RFC 6091 - Using OpenPGP Keys for Transport Layer Security (TLS) Authentication
@evertton yes, would be a good idea but it would not be so simple to implement because php doesn't have a standard OpenPGP api, maybe there's something in the internet
Why don't we use the fact, that the password need't to be restored on the server?
Disadvantages:
Advantage:
I tried one md5 encoder in javascript but didn't work like the php one… the hashes where completly different and of course broke the whole. This one
if you want to go that way, you can hash the password with sha512, like http://pajhome.org.uk/crypt/md5/sha512.html
onclick of login button:
function hash(form, password) {
password.value = hex_sha512(password.value);
form.submit();
}
it's not as safe as openssl, never
I haven't said anything about SSL ;) - for me SSL protection is quite enough
Hash only is quite useless, because if you capture the hash you can use this hash again, so there is the same problem as before.
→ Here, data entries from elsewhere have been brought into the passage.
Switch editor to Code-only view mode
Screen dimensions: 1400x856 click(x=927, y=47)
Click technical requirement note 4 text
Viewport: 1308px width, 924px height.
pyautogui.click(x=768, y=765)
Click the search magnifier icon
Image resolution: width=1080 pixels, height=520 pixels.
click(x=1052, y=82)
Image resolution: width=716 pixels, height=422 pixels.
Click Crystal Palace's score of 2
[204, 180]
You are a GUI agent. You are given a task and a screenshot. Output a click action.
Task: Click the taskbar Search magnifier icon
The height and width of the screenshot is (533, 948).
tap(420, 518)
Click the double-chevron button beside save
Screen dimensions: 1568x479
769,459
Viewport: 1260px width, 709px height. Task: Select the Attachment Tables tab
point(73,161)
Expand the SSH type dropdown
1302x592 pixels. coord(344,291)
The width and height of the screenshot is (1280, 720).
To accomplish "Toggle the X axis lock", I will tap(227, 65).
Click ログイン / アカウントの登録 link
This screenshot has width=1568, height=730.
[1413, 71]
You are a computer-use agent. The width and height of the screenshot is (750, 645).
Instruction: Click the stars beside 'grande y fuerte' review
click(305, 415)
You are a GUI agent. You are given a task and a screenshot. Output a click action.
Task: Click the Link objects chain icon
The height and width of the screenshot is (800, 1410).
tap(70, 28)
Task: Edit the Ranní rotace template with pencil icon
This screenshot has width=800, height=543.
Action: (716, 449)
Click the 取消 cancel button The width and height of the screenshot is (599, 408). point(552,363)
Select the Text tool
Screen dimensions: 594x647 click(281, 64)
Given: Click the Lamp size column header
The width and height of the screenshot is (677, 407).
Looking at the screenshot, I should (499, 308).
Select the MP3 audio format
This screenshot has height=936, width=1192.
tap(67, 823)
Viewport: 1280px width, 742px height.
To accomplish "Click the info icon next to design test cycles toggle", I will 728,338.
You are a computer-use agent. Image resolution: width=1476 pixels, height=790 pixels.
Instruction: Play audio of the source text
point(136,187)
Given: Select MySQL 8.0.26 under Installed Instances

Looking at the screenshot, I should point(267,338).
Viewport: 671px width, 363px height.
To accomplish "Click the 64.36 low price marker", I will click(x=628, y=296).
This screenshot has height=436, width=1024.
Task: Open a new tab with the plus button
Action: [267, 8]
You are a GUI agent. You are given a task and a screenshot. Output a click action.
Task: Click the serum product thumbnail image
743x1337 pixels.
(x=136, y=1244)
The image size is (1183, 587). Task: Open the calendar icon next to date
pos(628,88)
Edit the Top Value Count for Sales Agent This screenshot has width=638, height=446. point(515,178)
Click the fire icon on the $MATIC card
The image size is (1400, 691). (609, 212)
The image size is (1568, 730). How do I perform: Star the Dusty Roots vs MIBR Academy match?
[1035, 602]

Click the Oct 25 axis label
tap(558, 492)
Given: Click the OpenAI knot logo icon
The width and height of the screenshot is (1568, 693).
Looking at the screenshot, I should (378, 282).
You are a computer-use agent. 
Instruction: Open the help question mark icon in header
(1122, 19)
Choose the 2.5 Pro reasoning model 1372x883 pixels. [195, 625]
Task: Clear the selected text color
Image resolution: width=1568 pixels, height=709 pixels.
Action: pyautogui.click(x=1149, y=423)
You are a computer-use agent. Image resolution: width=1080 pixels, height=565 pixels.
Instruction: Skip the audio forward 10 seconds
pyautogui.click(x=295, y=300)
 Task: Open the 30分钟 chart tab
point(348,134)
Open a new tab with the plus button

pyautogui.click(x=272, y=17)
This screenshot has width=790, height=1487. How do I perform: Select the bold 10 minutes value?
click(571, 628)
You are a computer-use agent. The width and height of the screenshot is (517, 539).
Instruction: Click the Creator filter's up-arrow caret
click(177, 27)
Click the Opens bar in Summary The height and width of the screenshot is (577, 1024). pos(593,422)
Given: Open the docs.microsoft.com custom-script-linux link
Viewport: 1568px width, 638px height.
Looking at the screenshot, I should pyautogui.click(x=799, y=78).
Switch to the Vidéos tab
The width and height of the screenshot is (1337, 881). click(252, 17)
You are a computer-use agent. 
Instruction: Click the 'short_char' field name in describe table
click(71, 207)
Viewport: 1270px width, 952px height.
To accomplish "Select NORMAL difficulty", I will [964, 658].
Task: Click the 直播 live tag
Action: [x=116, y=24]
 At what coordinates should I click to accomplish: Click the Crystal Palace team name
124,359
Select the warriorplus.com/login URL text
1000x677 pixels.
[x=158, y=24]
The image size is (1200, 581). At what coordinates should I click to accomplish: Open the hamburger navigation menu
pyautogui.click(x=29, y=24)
If you want to improve the security you need to send 2 salts one of them must be static for a Username fix one and the other must be different every time.
PS: Something like that is as safe as a JS-SSL
PS2: There is also the problem, that if you don't use SSL everyone who catch the etwork traffic could also catch the SessionID which can't encrypt, so there needs to be also an IP check in the session. But I don't know a way to protect Codiad against Man In The Middle without a SSL-Cert from a Trustet site. But that couldn't be done by Codiad itself.
a web IDE must be used with SSL over HTTP, if a password/secret/etc is in a config file and you save it, it will be send without encryption. I think checking the problem of login password without checking the problem of the file content is a mistake.
if you are afraid of security, check this kind of url : **\ (edit daeks)
thanks for the report, please send such things by email
We must pay attention to some possible security problems.
I have was capturing the requests between the server (demo.codiad.com) and my browser. And I realized that customer data do not suffer any encryption before transactions.
At least most sensitive data should be encrypted on the client. e.g. passwords.
Authetication packet captured:
username=demo&password=demo&language=en
Currently, I use a OpenSSL key to protect my data during transactions outside the local network.